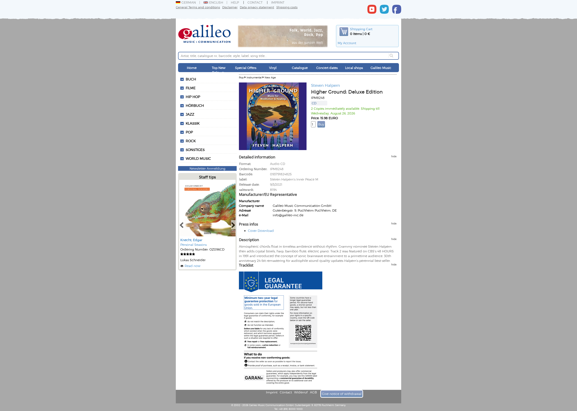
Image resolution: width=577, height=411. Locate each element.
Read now (192, 266)
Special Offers (245, 68)
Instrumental (254, 77)
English (216, 2)
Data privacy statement (257, 7)
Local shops (354, 68)
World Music (198, 158)
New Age (270, 77)
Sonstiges (195, 150)
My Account (347, 43)
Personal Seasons (193, 245)
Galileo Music (381, 68)
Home (192, 68)
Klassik (192, 123)
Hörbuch (195, 105)
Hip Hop (193, 97)
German (188, 2)
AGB (313, 392)
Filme (191, 88)
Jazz (190, 114)
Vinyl (273, 68)
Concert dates (327, 68)
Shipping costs (287, 7)
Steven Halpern (325, 85)
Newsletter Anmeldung (207, 168)
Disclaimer (230, 7)
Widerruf (301, 392)
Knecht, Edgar (191, 240)
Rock (191, 141)
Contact (255, 2)
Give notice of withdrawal (342, 394)
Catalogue (300, 68)
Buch (191, 79)
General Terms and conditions (198, 7)
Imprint (277, 2)
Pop (189, 132)
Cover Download (261, 231)
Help (235, 2)
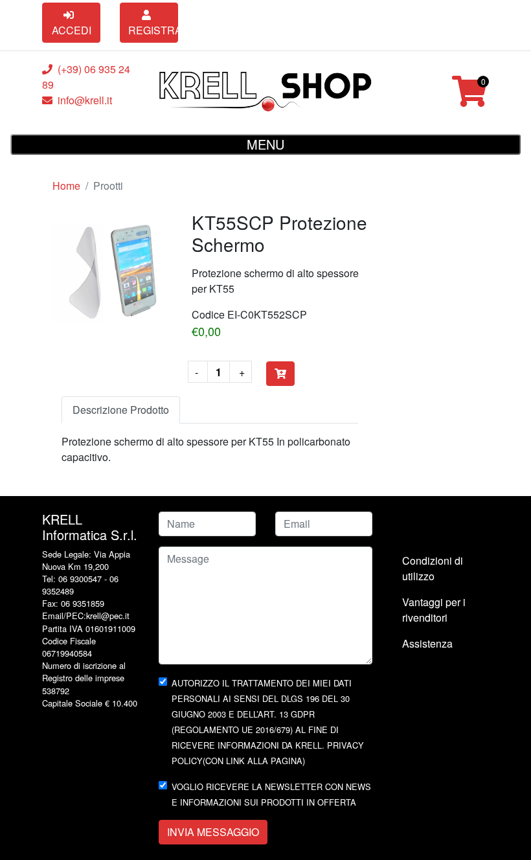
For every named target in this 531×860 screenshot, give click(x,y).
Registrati (153, 30)
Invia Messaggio (213, 831)
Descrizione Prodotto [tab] (121, 409)
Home (66, 185)
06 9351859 (81, 603)
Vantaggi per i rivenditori (434, 609)
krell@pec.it (108, 615)
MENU (265, 144)
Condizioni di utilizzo (432, 568)
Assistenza (427, 643)
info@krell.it (85, 100)
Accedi (71, 30)
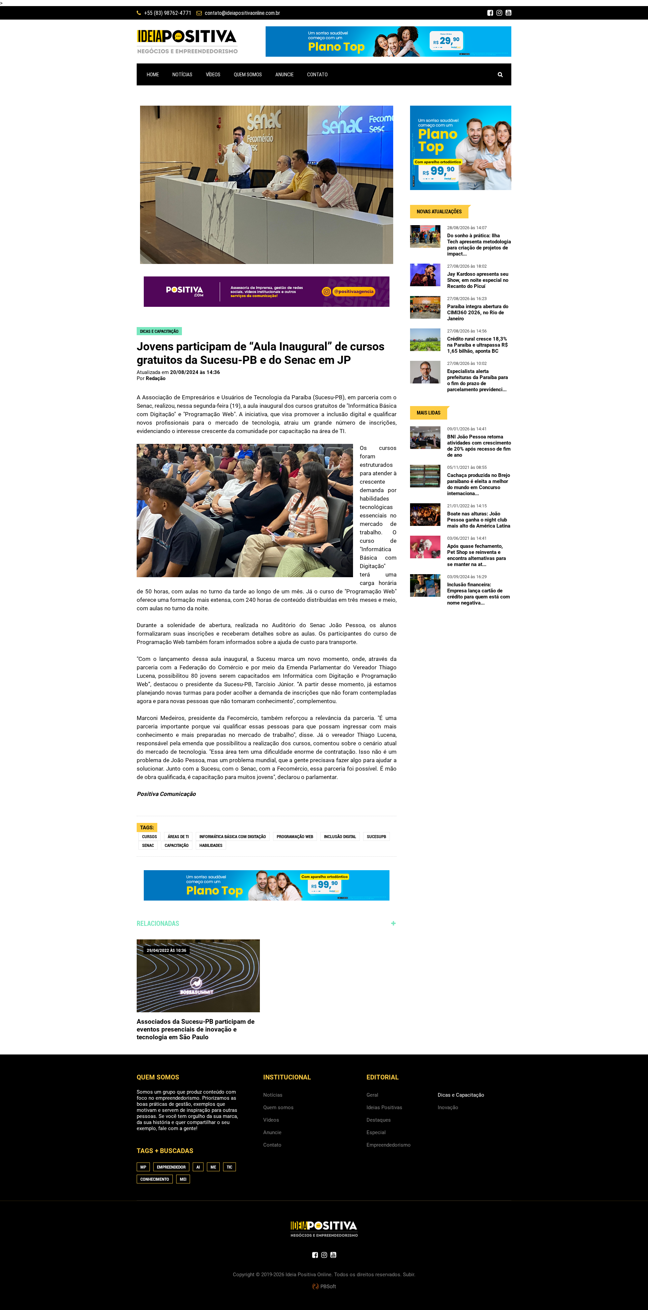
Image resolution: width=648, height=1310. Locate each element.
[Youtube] (508, 13)
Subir (408, 1275)
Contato (272, 1145)
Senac (148, 845)
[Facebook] (490, 13)
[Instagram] (499, 13)
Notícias (272, 1095)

* _TASK DESCRIPTION_
Rewrite all of the rows above, changing every occurrence of "Locate each element" to "Find each element" and keeping everything else the same. Leave the picture lines out of your answer.

* _TASK OUTPUT_
Image resolution: width=577, height=411. Find each element.
Read now (192, 266)
Special Offers (245, 68)
Instrumental (254, 77)
English (216, 2)
Data privacy statement (257, 7)
Local shops (354, 68)
World Music (198, 158)
New Age (270, 77)
Sonstiges (195, 150)
My Account (347, 43)
Personal Seasons (193, 245)
Galileo Music (381, 68)
Home (192, 68)
Klassik (192, 123)
Hörbuch (195, 105)
Hip Hop (193, 97)
German (188, 2)
AGB (313, 392)
Filme (191, 88)
Jazz (190, 114)
Vinyl (273, 68)
Concert dates (327, 68)
Shipping costs (287, 7)
Steven Halpern (325, 85)
Newsletter Anmeldung (207, 168)
Disclaimer (230, 7)
Widerruf (301, 392)
Knecht, Edgar (191, 240)
Rock (191, 141)
Contact (255, 2)
Give notice of withdrawal (342, 394)
Catalogue (300, 68)
Buch (191, 79)
General Terms and conditions (198, 7)
Imprint (277, 2)
Pop (189, 132)
Cover Download (261, 231)
Help (235, 2)
For every named target in this 531×860 screenshot, give click(x,y).
Registrati (153, 30)
Invia Messaggio (213, 831)
Descrizione Prodotto [tab] (121, 409)
Home (66, 185)
06 9351859 (81, 603)
Vantaggi per i rivenditori (434, 609)
krell@pec.it (108, 615)
MENU (265, 144)
Condizioni di utilizzo (432, 568)
Assistenza (427, 643)
info@krell.it (85, 100)
Accedi (71, 30)
Image resolution: width=648, height=1310. Find each element.
[Youtube] (508, 13)
Subir (408, 1275)
Contato (272, 1145)
Senac (148, 845)
[Facebook] (490, 13)
[Instagram] (499, 13)
Notícias (272, 1095)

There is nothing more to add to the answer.